## WORK INSTRUCTION
Each line from the one that holds "This screenshot has width=1280, height=557." to the end of the records is to be retyped exactly. Pictures are not part of the copy.

Data entries
---+---

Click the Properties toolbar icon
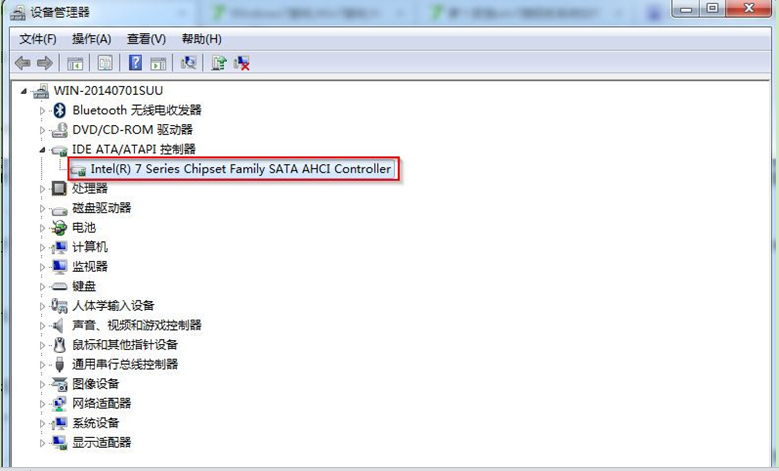Screen dimensions: 779x471 (105, 63)
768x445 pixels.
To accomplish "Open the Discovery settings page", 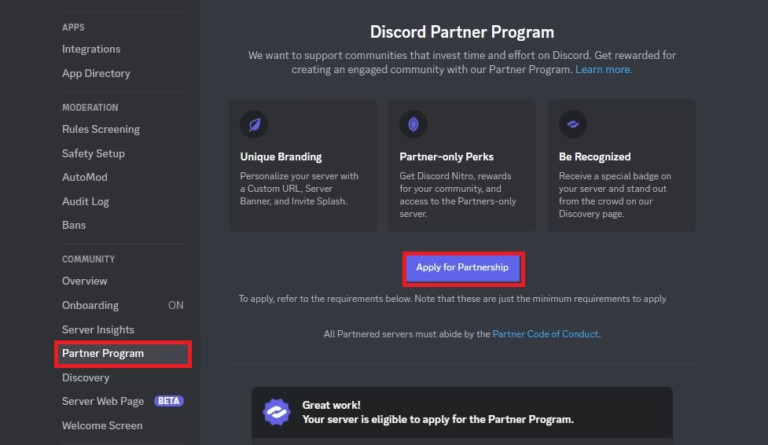I will pyautogui.click(x=86, y=377).
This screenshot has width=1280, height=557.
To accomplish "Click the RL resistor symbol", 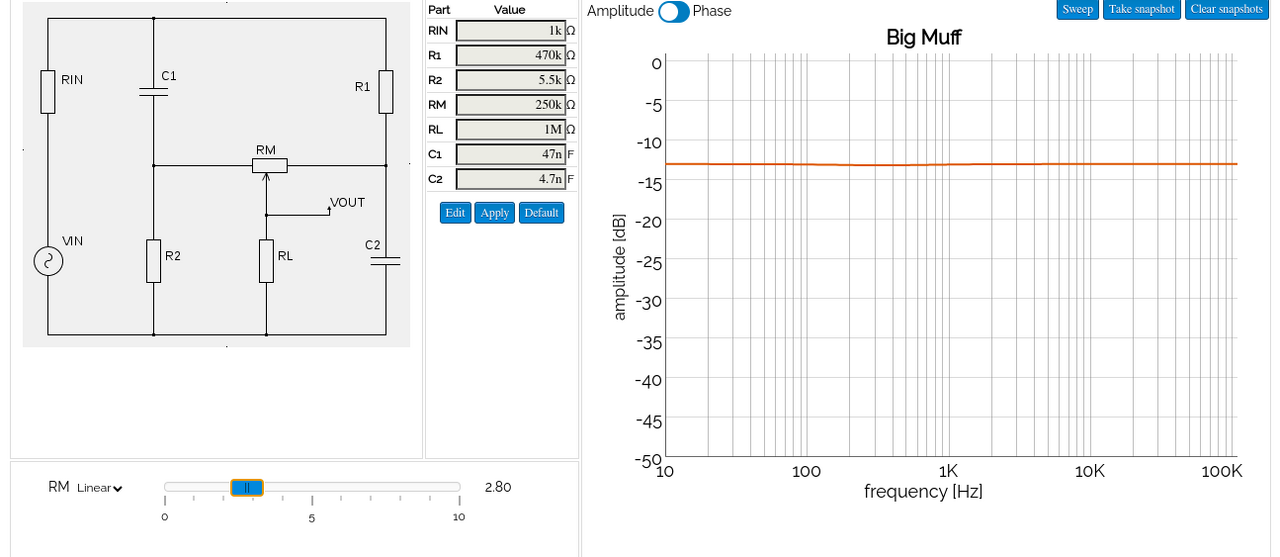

---+---

## YOUR SOLUTION
This screenshot has width=1280, height=557.
To accomplish "Click the RL resistor symbol", 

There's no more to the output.